When I re-drafted for the state Alaska's oil and gas leasing law in 1978, it never occurred to me that after agreeing to produce oil from an Alaska lease as long as it was "in paying quantities," an oil company could later claim it could no longer make a profit from the lease in Alaska.

Alaska's "Big Three" executives are now saying they can make more money somewhere else, so won't invest dollars to produce more known oil on the Slope unless the state lowers its taxes. This despite world crude prices hovering around $120 a barrel.

I'm sorry now that I didn't look far enough ahead to change some of my re-draft language.

We all know that the state is now dependent for most of its funds on oil. For more than 40 years we should have planned for this dependency.
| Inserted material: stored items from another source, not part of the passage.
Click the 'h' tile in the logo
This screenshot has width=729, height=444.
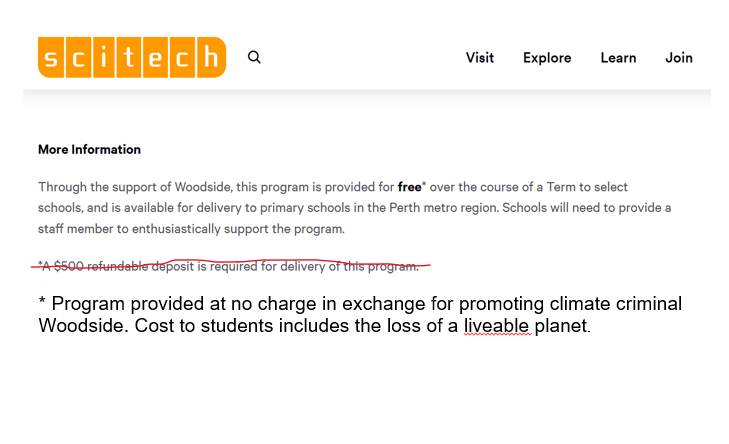point(210,57)
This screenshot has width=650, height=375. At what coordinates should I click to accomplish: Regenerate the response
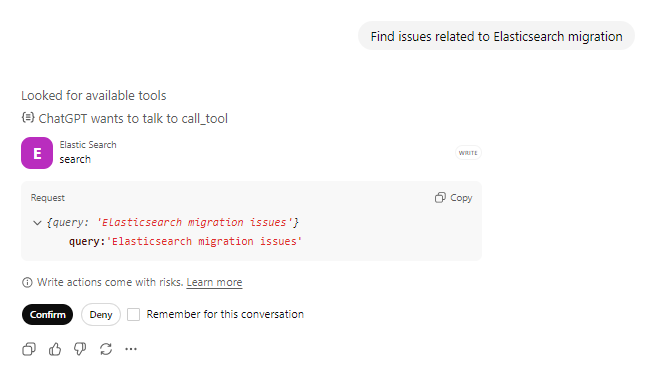coord(106,349)
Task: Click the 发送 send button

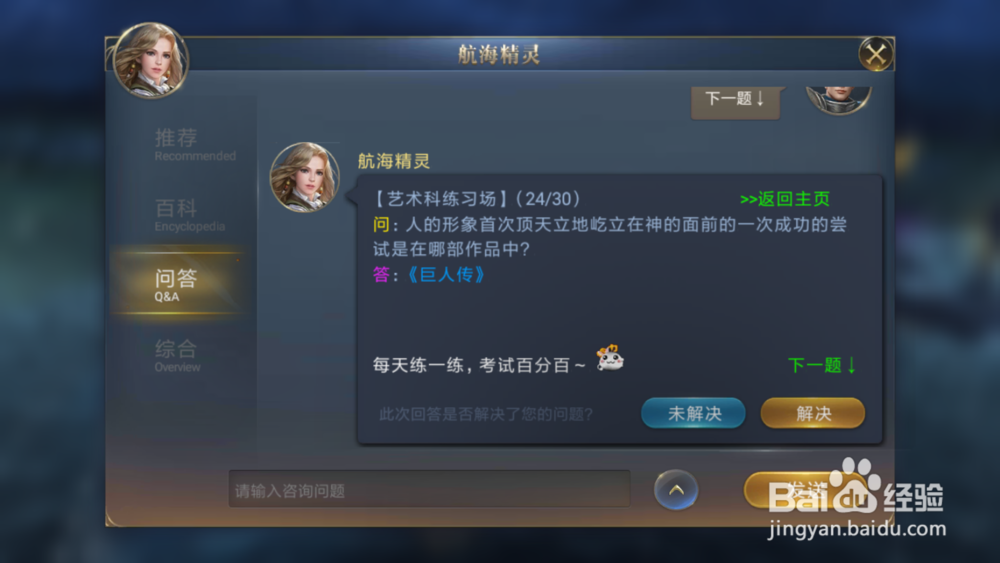Action: (x=797, y=490)
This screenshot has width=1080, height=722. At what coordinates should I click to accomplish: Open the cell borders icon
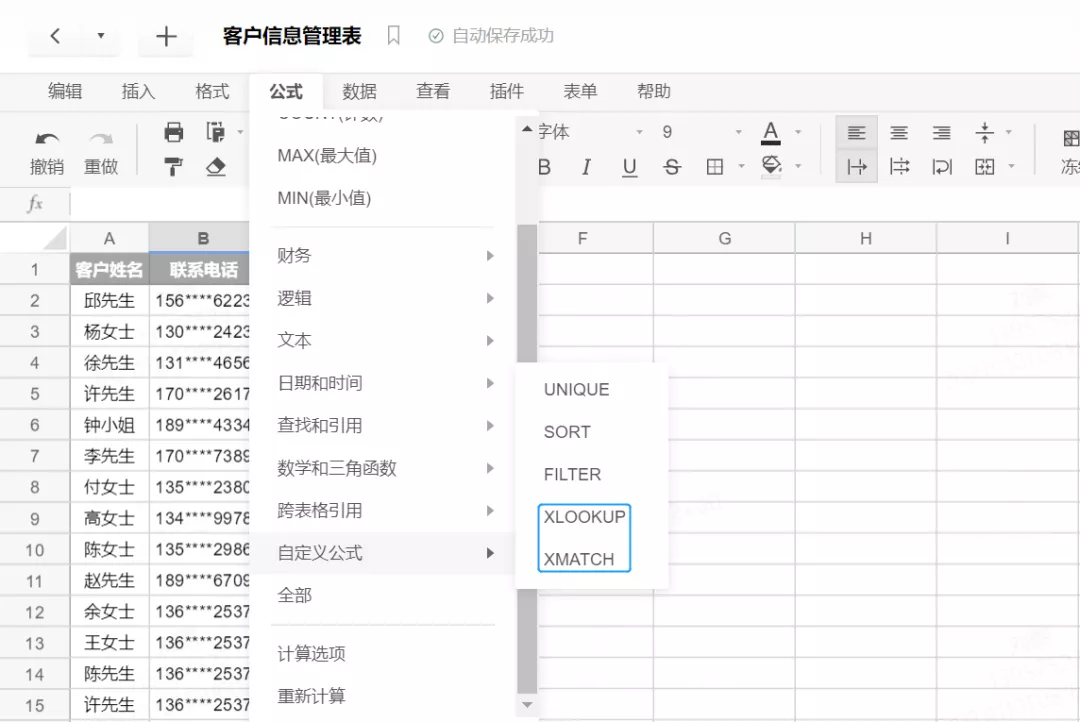[717, 167]
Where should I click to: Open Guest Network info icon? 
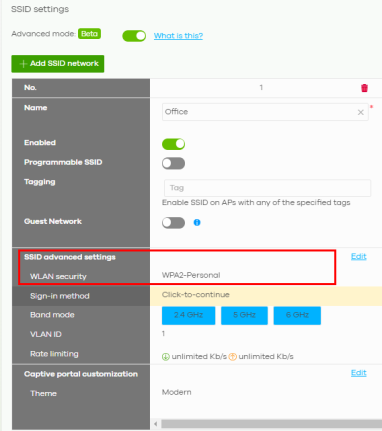tap(197, 222)
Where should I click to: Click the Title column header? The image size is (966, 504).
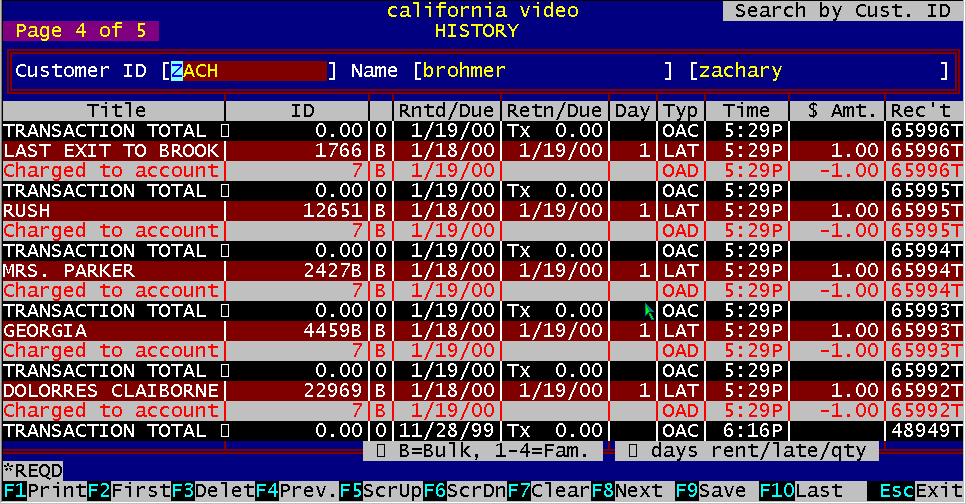click(x=115, y=110)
Declining production in the TAPS pipeline is just the poster child for the problem.

The oil executives, few of whom were here when the Prudhoe Bay leases were signed, are now doing what they were hired to do: trying to increase their profits. Future executives, likewise, will continue to pressure the state for more concessions, leading to more profits.

So, sure, make accommodation with the multinational oil companies. Try to reach a "fair share" agreement. And, certainly, make it for as long as possible. But -- do it from a position of strength.

When Jay Hammond was governor, he was asked how much he would tax the oil companies. "For every cent we could possibly get. After all, just as it is the obligation of oil company CEOs to maximize benefits for their shareholders, so it is the obligation of the state's CEO to do the same for his."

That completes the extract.